Saved data entries:
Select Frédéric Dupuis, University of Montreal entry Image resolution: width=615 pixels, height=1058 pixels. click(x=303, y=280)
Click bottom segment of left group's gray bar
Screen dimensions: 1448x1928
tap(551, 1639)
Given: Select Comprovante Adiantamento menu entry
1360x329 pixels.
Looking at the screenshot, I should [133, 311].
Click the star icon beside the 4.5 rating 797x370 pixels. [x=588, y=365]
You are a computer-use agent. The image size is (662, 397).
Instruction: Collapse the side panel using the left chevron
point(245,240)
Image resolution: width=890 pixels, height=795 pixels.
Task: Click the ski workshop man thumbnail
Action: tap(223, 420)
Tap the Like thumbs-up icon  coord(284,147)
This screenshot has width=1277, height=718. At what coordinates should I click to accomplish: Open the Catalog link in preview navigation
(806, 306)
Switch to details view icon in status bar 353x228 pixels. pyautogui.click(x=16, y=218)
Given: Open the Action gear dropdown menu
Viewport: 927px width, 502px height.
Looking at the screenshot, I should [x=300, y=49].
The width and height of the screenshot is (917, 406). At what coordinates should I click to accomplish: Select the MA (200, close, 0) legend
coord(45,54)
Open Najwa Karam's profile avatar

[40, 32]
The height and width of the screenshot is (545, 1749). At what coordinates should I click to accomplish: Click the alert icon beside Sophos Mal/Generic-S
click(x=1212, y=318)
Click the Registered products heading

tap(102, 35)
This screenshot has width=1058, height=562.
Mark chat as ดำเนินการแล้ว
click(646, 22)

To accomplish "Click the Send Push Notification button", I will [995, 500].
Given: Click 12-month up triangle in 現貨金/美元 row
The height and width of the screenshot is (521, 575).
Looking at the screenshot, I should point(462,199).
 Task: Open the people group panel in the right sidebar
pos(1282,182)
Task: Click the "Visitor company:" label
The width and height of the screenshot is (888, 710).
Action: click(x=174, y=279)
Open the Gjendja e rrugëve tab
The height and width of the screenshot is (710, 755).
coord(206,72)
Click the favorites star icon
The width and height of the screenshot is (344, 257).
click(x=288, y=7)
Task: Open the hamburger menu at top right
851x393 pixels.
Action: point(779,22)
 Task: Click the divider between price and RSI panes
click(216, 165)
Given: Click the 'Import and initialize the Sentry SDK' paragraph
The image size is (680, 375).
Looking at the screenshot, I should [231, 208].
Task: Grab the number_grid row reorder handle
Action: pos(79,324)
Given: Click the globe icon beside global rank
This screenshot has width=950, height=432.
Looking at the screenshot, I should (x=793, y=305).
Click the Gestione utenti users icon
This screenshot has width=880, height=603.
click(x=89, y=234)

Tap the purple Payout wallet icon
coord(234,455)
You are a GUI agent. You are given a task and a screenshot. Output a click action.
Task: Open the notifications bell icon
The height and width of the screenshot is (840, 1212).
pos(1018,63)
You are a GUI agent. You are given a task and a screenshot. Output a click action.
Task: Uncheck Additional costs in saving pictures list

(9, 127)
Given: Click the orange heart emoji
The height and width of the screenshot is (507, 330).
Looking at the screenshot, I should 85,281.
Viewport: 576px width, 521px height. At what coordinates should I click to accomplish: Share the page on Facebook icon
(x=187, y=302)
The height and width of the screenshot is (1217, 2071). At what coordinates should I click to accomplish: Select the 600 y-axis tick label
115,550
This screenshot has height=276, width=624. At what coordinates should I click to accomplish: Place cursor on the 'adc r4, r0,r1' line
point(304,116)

## Task instructions
In the entries above, identify every line with the word "star". Copy those lines.

## Answer section
Click the star icon beside the 4.5 rating 797x370 pixels. [x=588, y=365]
Click the favorites star icon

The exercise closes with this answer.